[Dataset entries]
□ □ □
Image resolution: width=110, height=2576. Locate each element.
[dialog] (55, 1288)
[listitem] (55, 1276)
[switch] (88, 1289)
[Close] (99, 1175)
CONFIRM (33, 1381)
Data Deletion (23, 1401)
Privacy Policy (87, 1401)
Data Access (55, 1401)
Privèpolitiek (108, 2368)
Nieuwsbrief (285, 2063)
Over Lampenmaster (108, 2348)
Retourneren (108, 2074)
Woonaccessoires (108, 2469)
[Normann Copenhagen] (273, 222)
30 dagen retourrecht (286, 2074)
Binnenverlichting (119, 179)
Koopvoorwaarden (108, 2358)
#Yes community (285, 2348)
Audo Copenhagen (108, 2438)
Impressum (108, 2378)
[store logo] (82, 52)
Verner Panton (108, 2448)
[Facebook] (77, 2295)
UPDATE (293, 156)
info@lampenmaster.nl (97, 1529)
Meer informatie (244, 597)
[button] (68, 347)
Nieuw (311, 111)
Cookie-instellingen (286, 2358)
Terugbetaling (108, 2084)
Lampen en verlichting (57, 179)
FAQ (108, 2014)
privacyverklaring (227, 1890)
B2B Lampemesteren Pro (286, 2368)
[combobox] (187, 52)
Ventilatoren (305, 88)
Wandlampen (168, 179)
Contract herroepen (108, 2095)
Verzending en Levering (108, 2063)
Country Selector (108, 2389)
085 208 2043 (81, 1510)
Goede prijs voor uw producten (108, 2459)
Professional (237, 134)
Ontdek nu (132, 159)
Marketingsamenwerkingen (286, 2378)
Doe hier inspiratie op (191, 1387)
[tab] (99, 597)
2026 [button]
□ □ □
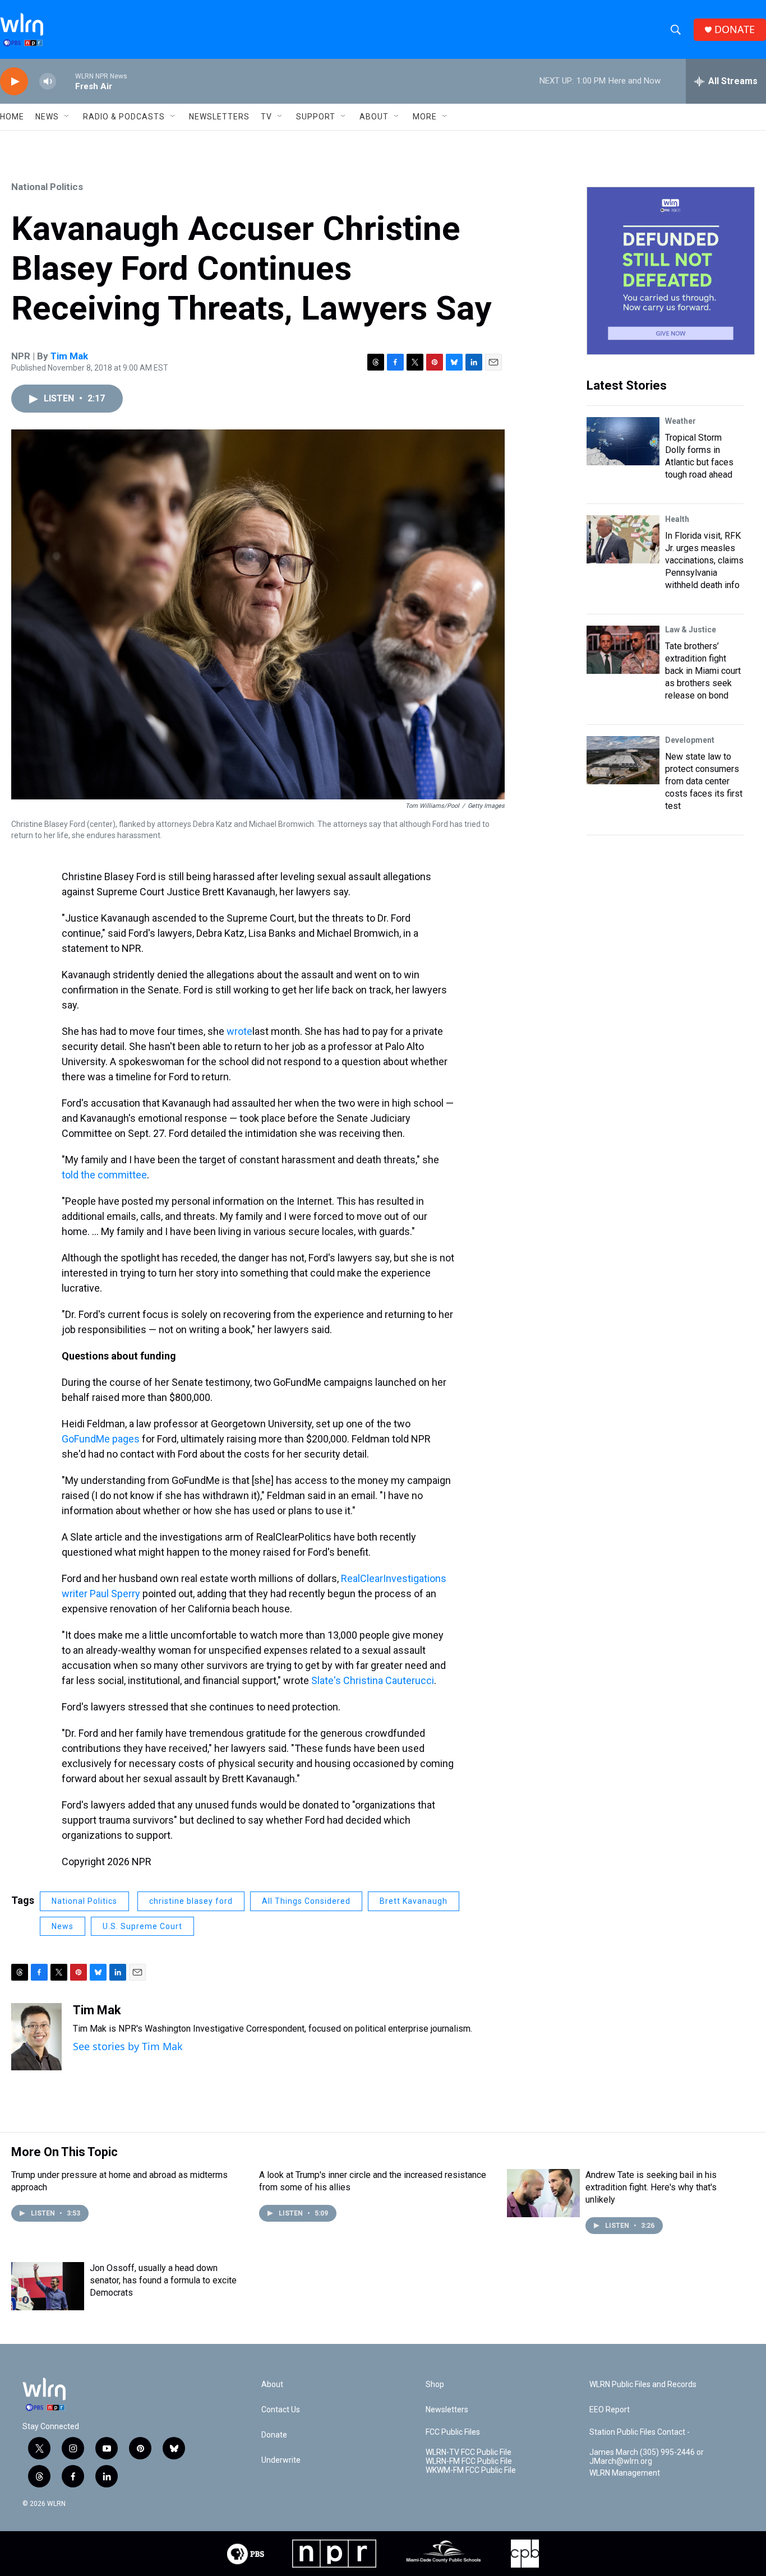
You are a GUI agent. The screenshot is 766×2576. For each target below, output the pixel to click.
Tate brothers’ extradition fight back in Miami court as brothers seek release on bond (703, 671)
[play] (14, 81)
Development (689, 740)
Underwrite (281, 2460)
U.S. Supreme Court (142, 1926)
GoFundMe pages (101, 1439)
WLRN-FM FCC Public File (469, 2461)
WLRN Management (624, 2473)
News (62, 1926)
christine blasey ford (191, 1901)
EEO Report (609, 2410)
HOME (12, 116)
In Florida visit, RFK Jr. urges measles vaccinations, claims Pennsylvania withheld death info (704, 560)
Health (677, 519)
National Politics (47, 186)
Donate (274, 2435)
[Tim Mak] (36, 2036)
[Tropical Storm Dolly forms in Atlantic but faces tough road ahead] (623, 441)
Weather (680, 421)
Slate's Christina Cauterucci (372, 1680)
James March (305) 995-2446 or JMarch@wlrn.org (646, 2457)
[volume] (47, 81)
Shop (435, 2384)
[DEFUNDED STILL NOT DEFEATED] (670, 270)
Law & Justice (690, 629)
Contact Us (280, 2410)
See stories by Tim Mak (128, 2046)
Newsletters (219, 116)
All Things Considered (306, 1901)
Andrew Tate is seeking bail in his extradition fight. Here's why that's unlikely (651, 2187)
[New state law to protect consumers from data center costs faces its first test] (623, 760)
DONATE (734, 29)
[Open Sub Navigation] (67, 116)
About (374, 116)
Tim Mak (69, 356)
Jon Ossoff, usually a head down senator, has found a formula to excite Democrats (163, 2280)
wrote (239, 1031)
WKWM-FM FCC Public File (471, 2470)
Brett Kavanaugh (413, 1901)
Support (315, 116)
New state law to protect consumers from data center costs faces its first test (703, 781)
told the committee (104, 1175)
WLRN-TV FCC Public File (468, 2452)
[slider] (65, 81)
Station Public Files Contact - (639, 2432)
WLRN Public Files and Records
□ □ □
# EXERCISE GOAL
Using the data above, transcribe the lines that run from the line with "[Facebook] (77, 2295)" to the line with "2026 [button]", both ends kept, and output nothing else.

# REPLY
[Facebook] (77, 2295)
UPDATE (293, 156)
info@lampenmaster.nl (97, 1529)
Meer informatie (244, 597)
[button] (68, 347)
Nieuw (311, 111)
Cookie-instellingen (286, 2358)
Terugbetaling (108, 2084)
Lampen en verlichting (57, 179)
FAQ (108, 2014)
privacyverklaring (227, 1890)
B2B Lampemesteren Pro (286, 2368)
[combobox] (187, 52)
Ventilatoren (305, 88)
Wandlampen (168, 179)
Contract herroepen (108, 2095)
Verzending en Levering (108, 2063)
Country Selector (108, 2389)
085 208 2043 (81, 1510)
Goede prijs voor uw producten (108, 2459)
Professional (237, 134)
Ontdek nu (132, 159)
Marketingsamenwerkingen (286, 2378)
Doe hier inspiratie op (191, 1387)
[tab] (99, 597)
2026 [button]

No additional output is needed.